## What is expected
Rewrite all the items below, swapping "GUI agent" for "screen agent" everywhere it occurs and keeping everything else the same.

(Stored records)
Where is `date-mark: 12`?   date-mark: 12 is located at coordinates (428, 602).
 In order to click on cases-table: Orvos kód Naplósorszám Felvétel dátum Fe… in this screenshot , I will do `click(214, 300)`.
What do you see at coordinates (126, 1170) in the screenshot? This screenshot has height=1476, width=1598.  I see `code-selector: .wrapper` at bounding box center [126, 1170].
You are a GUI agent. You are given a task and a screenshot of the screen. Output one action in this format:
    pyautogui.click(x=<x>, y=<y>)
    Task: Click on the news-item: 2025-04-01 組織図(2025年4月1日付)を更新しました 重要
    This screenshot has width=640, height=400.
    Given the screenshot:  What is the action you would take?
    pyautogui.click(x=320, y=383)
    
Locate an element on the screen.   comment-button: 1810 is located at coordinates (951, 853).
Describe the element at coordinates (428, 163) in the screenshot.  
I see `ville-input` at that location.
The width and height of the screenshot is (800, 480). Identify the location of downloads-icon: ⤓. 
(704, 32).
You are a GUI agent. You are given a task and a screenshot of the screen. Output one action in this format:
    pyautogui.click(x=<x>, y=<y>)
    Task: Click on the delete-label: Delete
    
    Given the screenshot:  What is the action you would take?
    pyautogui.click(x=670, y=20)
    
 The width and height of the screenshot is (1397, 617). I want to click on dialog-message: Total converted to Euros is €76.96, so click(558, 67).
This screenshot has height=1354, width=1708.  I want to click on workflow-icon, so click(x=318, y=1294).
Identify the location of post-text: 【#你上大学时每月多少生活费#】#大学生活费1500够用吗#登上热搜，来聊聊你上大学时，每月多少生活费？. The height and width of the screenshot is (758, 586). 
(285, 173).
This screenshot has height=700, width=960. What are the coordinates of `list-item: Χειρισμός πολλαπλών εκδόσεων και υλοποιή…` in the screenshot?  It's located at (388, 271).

## Response area
Where is `date-mark: 12`?   date-mark: 12 is located at coordinates (428, 602).
 In order to click on cases-table: Orvos kód Naplósorszám Felvétel dátum Fe… in this screenshot , I will do `click(214, 300)`.
What do you see at coordinates (126, 1170) in the screenshot? This screenshot has height=1476, width=1598.  I see `code-selector: .wrapper` at bounding box center [126, 1170].
You are a screen agent. You are given a task and a screenshot of the screen. Output one action in this format:
    pyautogui.click(x=<x>, y=<y>)
    Task: Click on the news-item: 2025-04-01 組織図(2025年4月1日付)を更新しました 重要
    This screenshot has width=640, height=400.
    Given the screenshot:  What is the action you would take?
    pyautogui.click(x=320, y=383)
    
Locate an element on the screen.   comment-button: 1810 is located at coordinates (951, 853).
Describe the element at coordinates (428, 163) in the screenshot.  
I see `ville-input` at that location.
The width and height of the screenshot is (800, 480). Identify the location of downloads-icon: ⤓. 
(704, 32).
You are a screen agent. You are given a task and a screenshot of the screen. Output one action in this format:
    pyautogui.click(x=<x>, y=<y>)
    Task: Click on the delete-label: Delete
    
    Given the screenshot:  What is the action you would take?
    pyautogui.click(x=670, y=20)
    
 The width and height of the screenshot is (1397, 617). I want to click on dialog-message: Total converted to Euros is €76.96, so click(558, 67).
This screenshot has height=1354, width=1708.  I want to click on workflow-icon, so click(x=318, y=1294).
Identify the location of post-text: 【#你上大学时每月多少生活费#】#大学生活费1500够用吗#登上热搜，来聊聊你上大学时，每月多少生活费？. The height and width of the screenshot is (758, 586). 
(285, 173).
This screenshot has height=700, width=960. What are the coordinates of `list-item: Χειρισμός πολλαπλών εκδόσεων και υλοποιή…` in the screenshot?  It's located at (388, 271).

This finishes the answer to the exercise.